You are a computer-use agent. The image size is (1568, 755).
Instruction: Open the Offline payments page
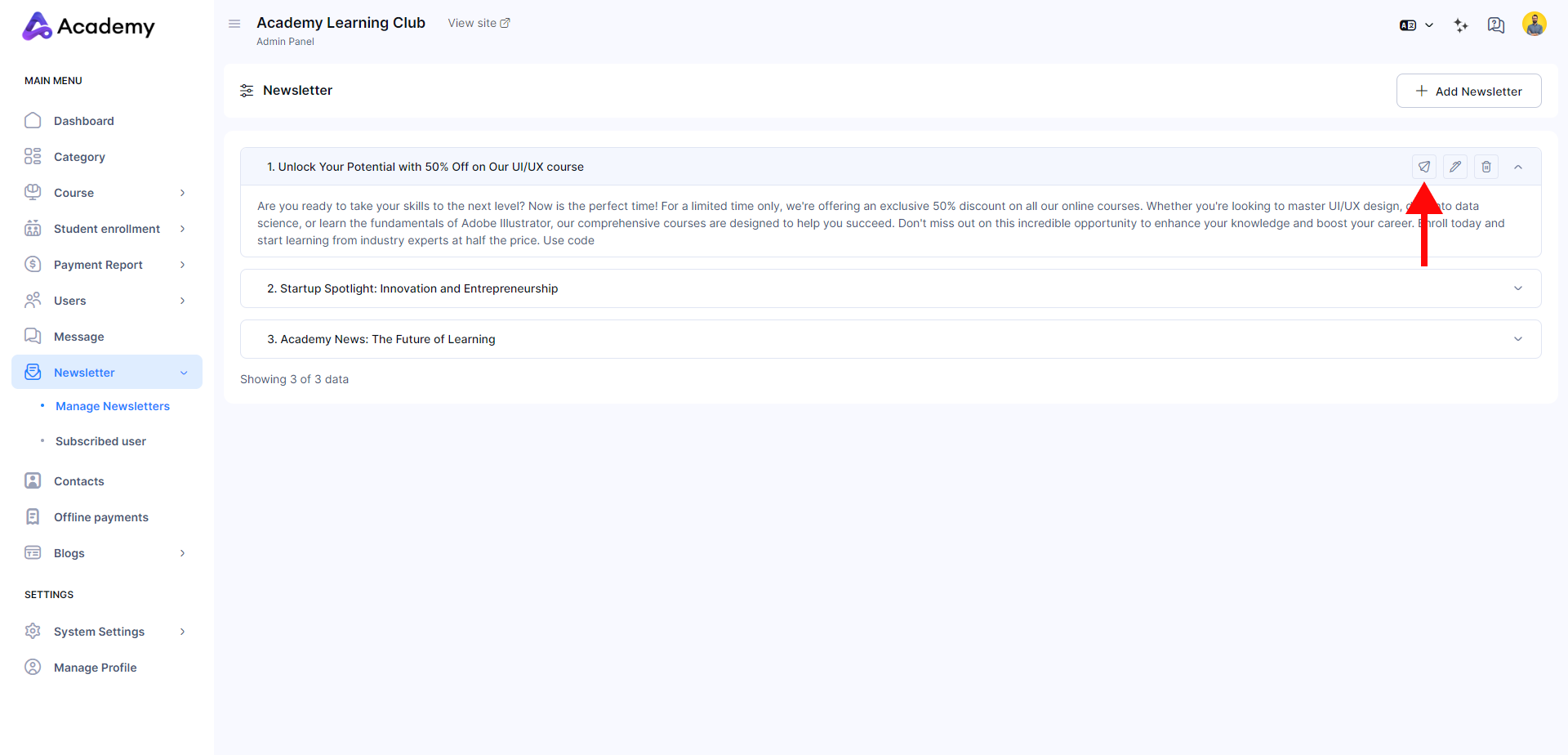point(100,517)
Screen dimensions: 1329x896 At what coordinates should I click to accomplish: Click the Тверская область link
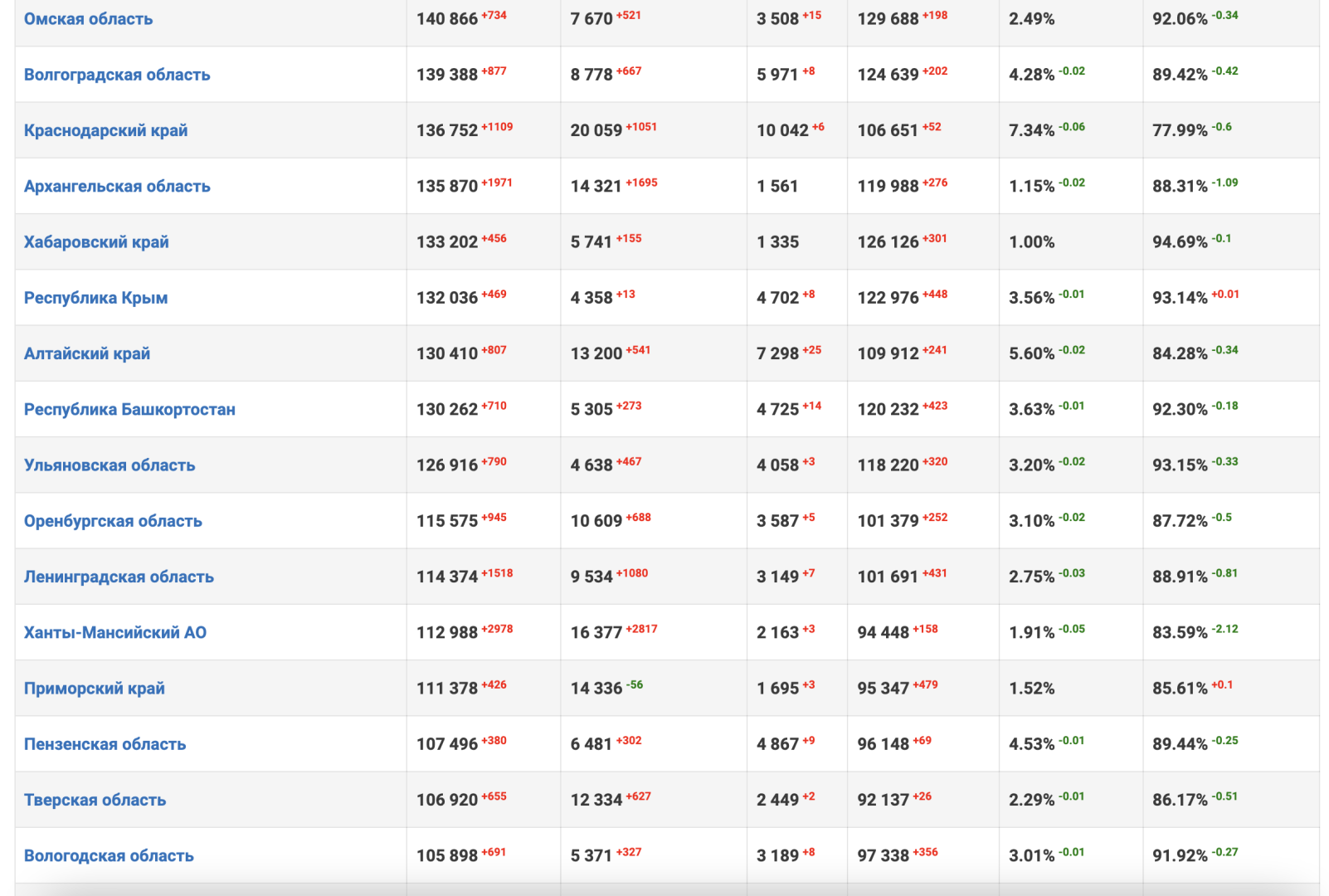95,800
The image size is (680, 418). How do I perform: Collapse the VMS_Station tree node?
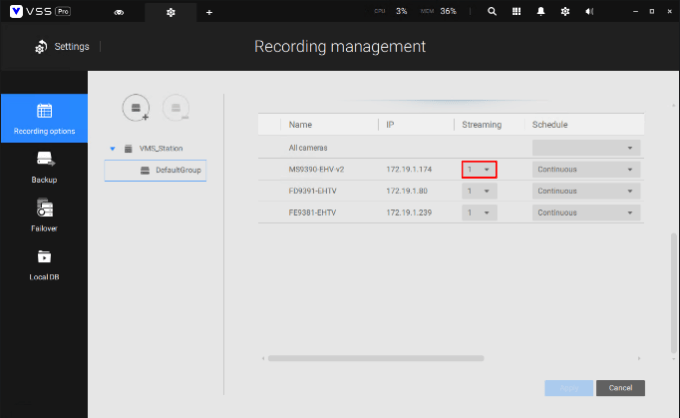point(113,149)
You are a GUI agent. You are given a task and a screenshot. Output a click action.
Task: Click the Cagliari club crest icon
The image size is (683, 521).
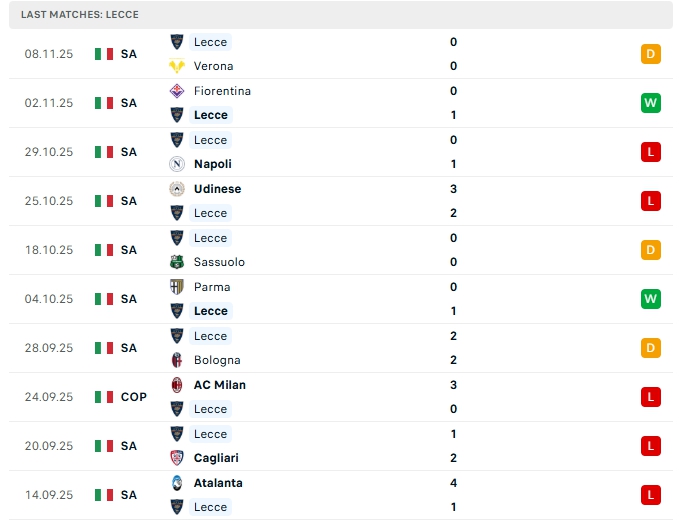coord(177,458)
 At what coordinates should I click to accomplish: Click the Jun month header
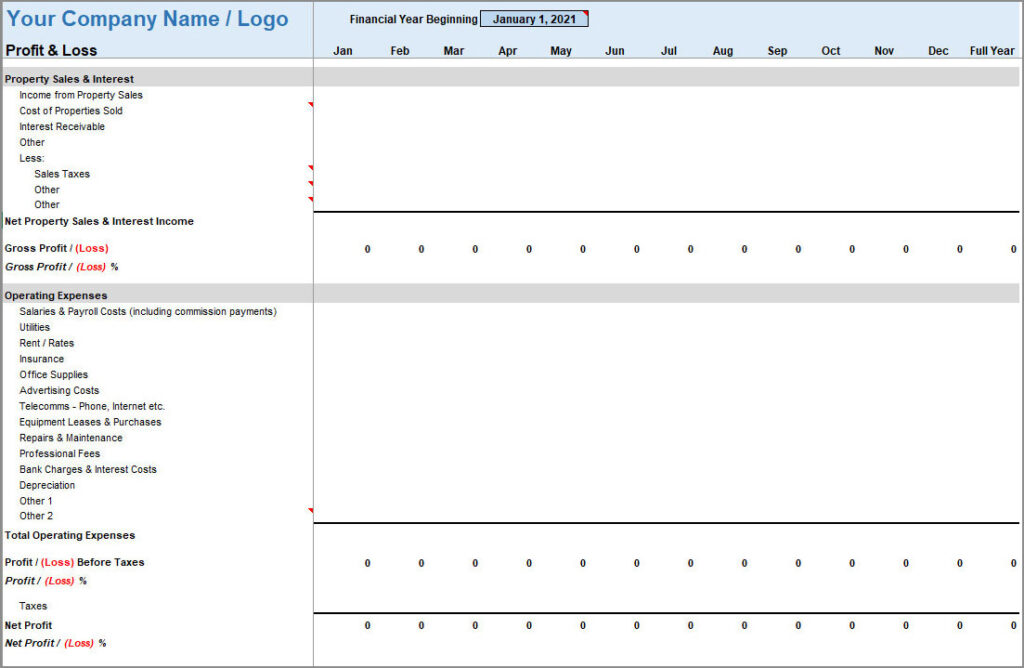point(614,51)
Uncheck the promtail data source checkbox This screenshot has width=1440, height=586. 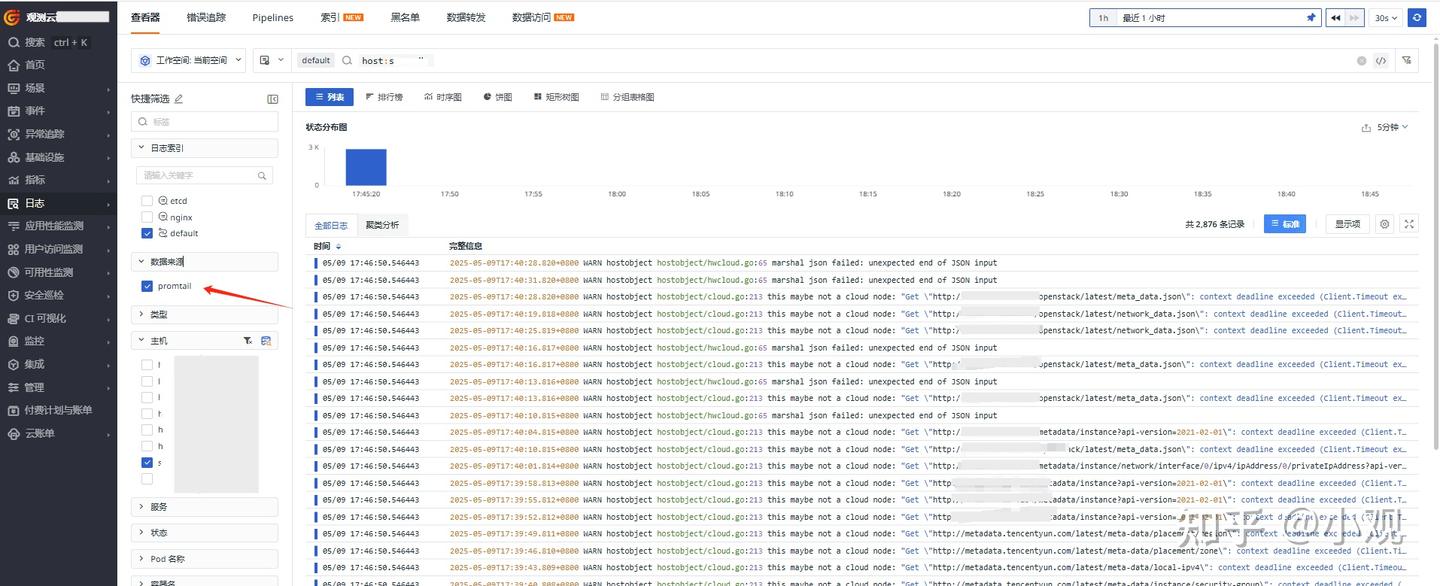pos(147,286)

## EXERCISE GOAL
Wherever the string "agent" appears in a line of the records above, copy that line.

## WRITTEN ANSWER
You are a computer-use agent. The image size is (1568, 755).
You are a GUI agent. You are given a task and a screenshot. Output a click action.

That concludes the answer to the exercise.